1719. Durfey, Pills, etc., i., 313. The maiden takes five, too, that's vexed with her greens.

2. in. pl. (printers').—Bad or worn out rollers.

To have, get, or give one's greens, verb phr. (venery).—To enjoy, procure, or confer the sexual favour. Said indifferently of both sexes.

Hence, also, on for one's greens = amorous and willing; after one's greens = in quest of the favour; green-grove = the pubes; green-grocery = the female pudendum; the price of greens = the cost of an embrace; fresh greens = a new piece (q.v.). [Derived by some from the old Scots' grene = to pine, to long for, to desire with insistence: whence greens = longings, desires; which words may in their turn be referred, perhaps, to Mid. Eng., zernen, A.S., gyrnan, Icelandic, girna = to desire, and Gothic, gairns = desirous. Mod. Ger., begehren = to desire. See Dalziel, Darker Superstitions of Scotland, 1835, p. 106:—'He answered that he wald gif the sum Spanyie fleis callit cantarides, quhilk, gif thou suld move the said Elizabeth to drynk of, it wold mak hir out of all question to grene eftir the.' Trial of Peter Hay, of Kirklands, and others, for Witchcraft, 25th May, 1601. But in truth, the expression is a late and vulgar coinage.

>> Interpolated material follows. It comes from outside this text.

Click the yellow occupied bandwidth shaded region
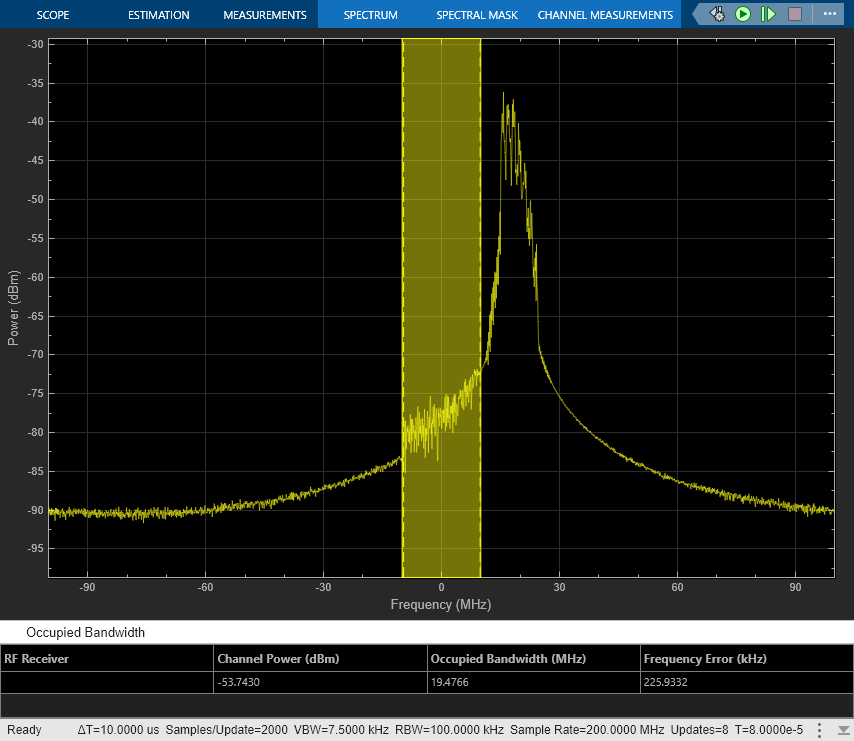The image size is (854, 741). tap(441, 250)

It would seem, indeed, to be a reminiscence of garden (q.v.), and the set of metaphors—as Kail, Cauliflower, Parsley Bed, and so forth (all which see)—suggested thereby.]

English Synonyms.—To be all there but the most of you; in Abraham's bosom; up one's petticoats (or among one's frills); there; on the spot; into; up; up to one's balls; where uncle's doodle goes; among the cabbages.

To dance the blanket hornpipe; the buttock jig; the cushion dance (see Monosyllable); the goat's jig; the mattress jig; the married man's cotillion; the matrimonial polka; the reels o' Bogie (Scots'); the reels of Stumpie (Scots'); to the tune of the shaking of the sheets; with your arse to the ceiling, or the kipples (Scots').

To go ballocking; beard-splitting; bed-pressing (Marston); belly-bumping (Urquhart); bitching (Marston); bum-fighting; bum-working; bum-tickling; bum-faking; bush-ranging; buttock-stirring (Urquhart); bird's-nesting; buttocking; cock-fighting; cunny-catching; doodling; drabbing; fleshing it; flesh-mongering; goosing: to Hairyfordshire; jock-hunting; jottling; jumming (Urquhart); leather-stretching; on the loose; motting; molrowing; pile-driving; prick-scouring; quim-sticking; rumping; rump-splitting; strumming; twatting; twat-faking; vaulting (Marston, etc.); wenching; womanizing; working the dumb (or double, or hairy) oracle, twat-raking; tummy-tickling; tromboning; quim-wedging; tail-twitching; button-hole working; under-petticoating.